The pack holds Jarold at gunpoint, threatening to kill him if Nick and Hank do not relinquish Carly. Hayden enters the barn, intending to retrieve Carly and kill Nick and Hank. Working together, they subdue and handcuff him, then lure the in-laws inside and arrest them, too. Hank, now content that he is not crazy – or at least not alone in being crazy – is ready to learn about Nick's life as a Grimm. Juliette is released from the hospital and returns home with Nick. Although accepting of what Nick tells her, she still has no memory of him or their relationship, and walks up to her room alone.

==Reception==
===Viewers===
The episode was viewed by 4.67 million people, earning a Nielsen rating of 1.6/4 in the 18–49 demographic. It ranked first on its timeslot and sixth for the night in that demographic, behind reruns of Mike & Molly, The Big Bang Theory, and 2 Broke Girls, and episodes of Hotel Hell and Hell's Kitchen. This was a 5% decrease in viewership from the previous episode, which was watched by 4.90 million viewers with a 1.7/5 rating.

===Critical reviews===
"Bad Moon Rising" received positive reviews. The A.V. Club's Kevin McFarland gave the episode a "B+" grade and wrote, "It looks like Grimm is going to leave most of those plates spinning for a while. Renard's origins, the resistance movement, Adalind's whereabouts, Juliette's memory, Nick's mother, those goddamn coins – all of that is on the bench tonight, except for a few ancillary scenes. Instead, 'Bad Moon Rising' is a transformation into Grimm: Special Victims Unit, a tightly plotted standalone that accomplishes one important plot point. Hank is no longer in the dark, and though there are still a lot of questions, it felt right."
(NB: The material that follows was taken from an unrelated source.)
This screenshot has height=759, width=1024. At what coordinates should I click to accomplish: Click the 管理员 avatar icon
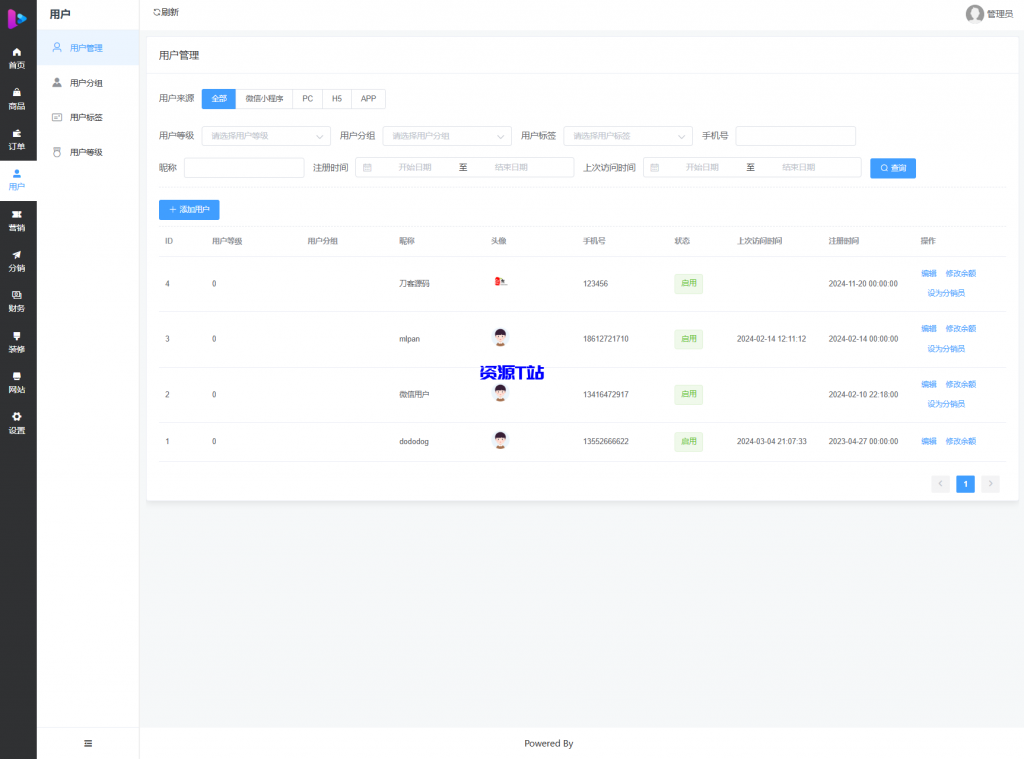pos(974,14)
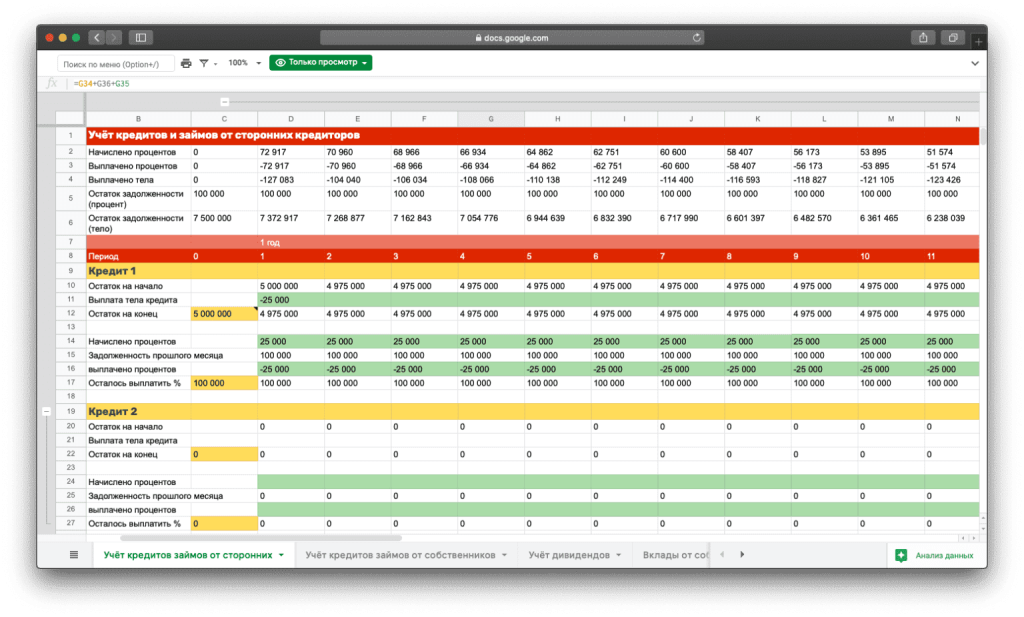Open the all sheets list icon

[x=73, y=554]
Nick McHatton from TV Fanatic gave a 4.1 star rating out of 5, stating: "Ah well, I'm nitpicking. It's exciting to think what Hank might bring to the inside now that he knows the full story. He'll be meeting everyone again for the first time, which will be fun to explore. Grimm Season 2 has started out with great momentum and moved from 'sure, I'll watch it' to 'must see' on my viewing list."

Shilo Adams from TV Overmind wrote: "Through issues of identity, sanity, memory, and family, the residents of Portland have slowly been confronting their personal demons, looking them dead in the eye and daring them to make a move. In 'Bad Moon Rising', an episode where every subplot found a character trying to get back to their idea of 'home', there was indeed some movement in that area."

Josie Campbell from TV.com wrote, "With the reveal of the truth, it's increasingly obvious this is a Grimm radically different than Season 1, determined to throw status quo to the wind rather than milking a plot. Moreover, this Wesen-of-the-week story did not feel like useless filler as so many of the Season 1 episodes did. It stood on its own and delivered a solid crime story that could have honestly been an episode of a regular procedural drama with the barest of retouches. No longer does the show feel segmented into monster episodes versus mythology episodes—just like Hank and Nick, the show is uniting all the separate pieces."